Где женщина – не с хладной красотой,
Но с пламенной, пленительной, живой?
Где разговор найду непринужденный,
Блистательный, веселый, просвещенный?
С кем можно быть не хладным, не пустым?
Отечество почти я ненавидел,
Но я вчера Голицыну увидел —
И примирен с отечеством моим.
Пушкин преобразил мою новую знакомую: за столом не сидела, а восседала, не говорила, а изрекала царица! В глазах плескалось затаенное пламя, рыжие волосы, причесанные под «боб-каре», горели золотом в ярком свете хрустальных люстр и звенел, завораживал чистый грудной голос. Серый английский костюм подчеркивал стройность фигуры, длинные пальцы, изящно сжимающие бокал, говорили о тонкой, артистической натуре.
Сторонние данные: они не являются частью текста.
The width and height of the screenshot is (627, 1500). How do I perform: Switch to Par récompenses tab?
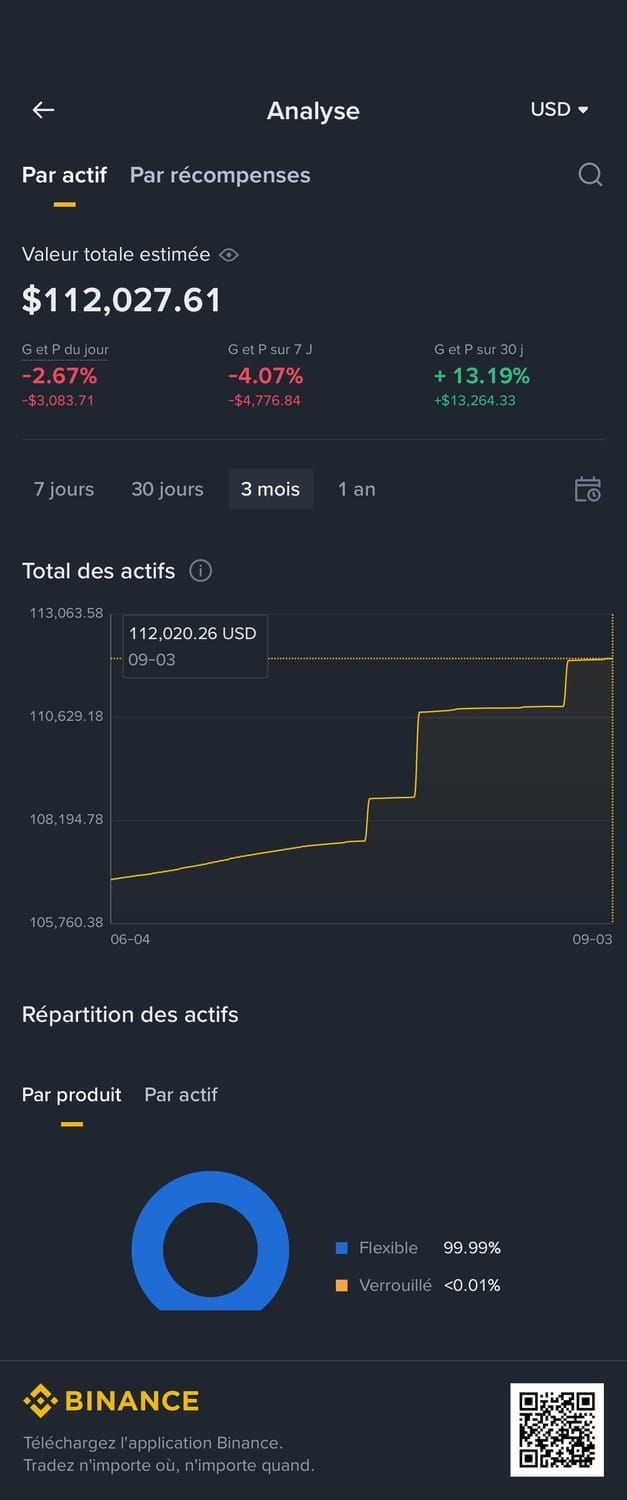coord(220,175)
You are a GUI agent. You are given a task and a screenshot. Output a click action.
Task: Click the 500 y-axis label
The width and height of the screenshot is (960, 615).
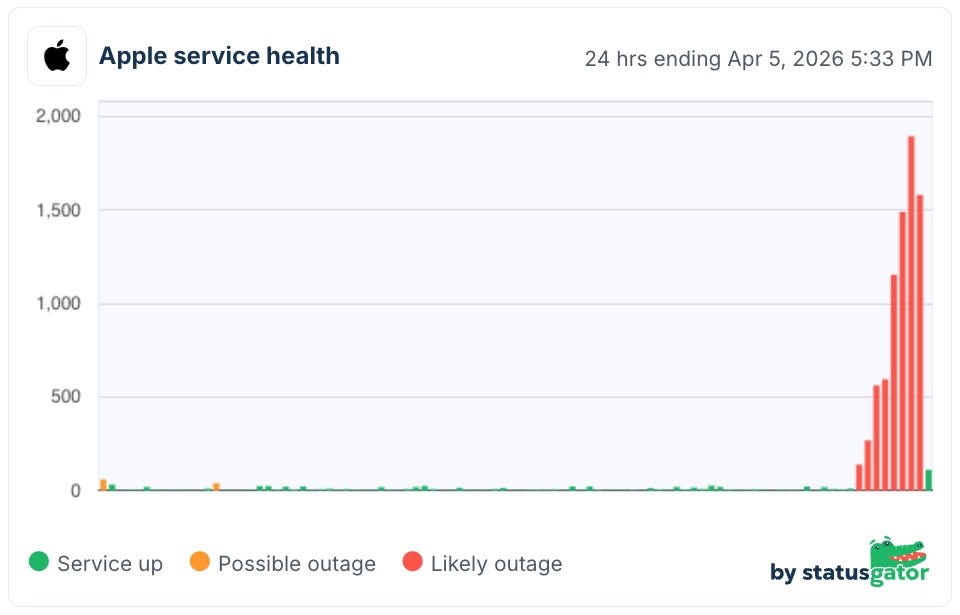click(x=67, y=397)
Впрочем, тихий восторг не мешал мне следить за ходом ее мыслей и возражать:
– Вы тоже мистифицируете. Пушкинское отношение к земной женщине и пушкинские поэтические образы – это разные вещи. Вспомните его письмо к Елизавете Хитрово осенью 1828 года, где он пишет: «Я больше всего на свете боюсь порядочных женщин и возвышенных чувств. Да здравствуют гризетки! С ними гораздо проще и удобнее». Каков?! А теперь припомните веселое признание княгине Вяземской весной 1830-го, после помолвки с Натальей Николаевной, где он аттестует избранницу сердца «сто тринадцатой любовью». Так что не спорьте: он был полигамен, как все мужчины.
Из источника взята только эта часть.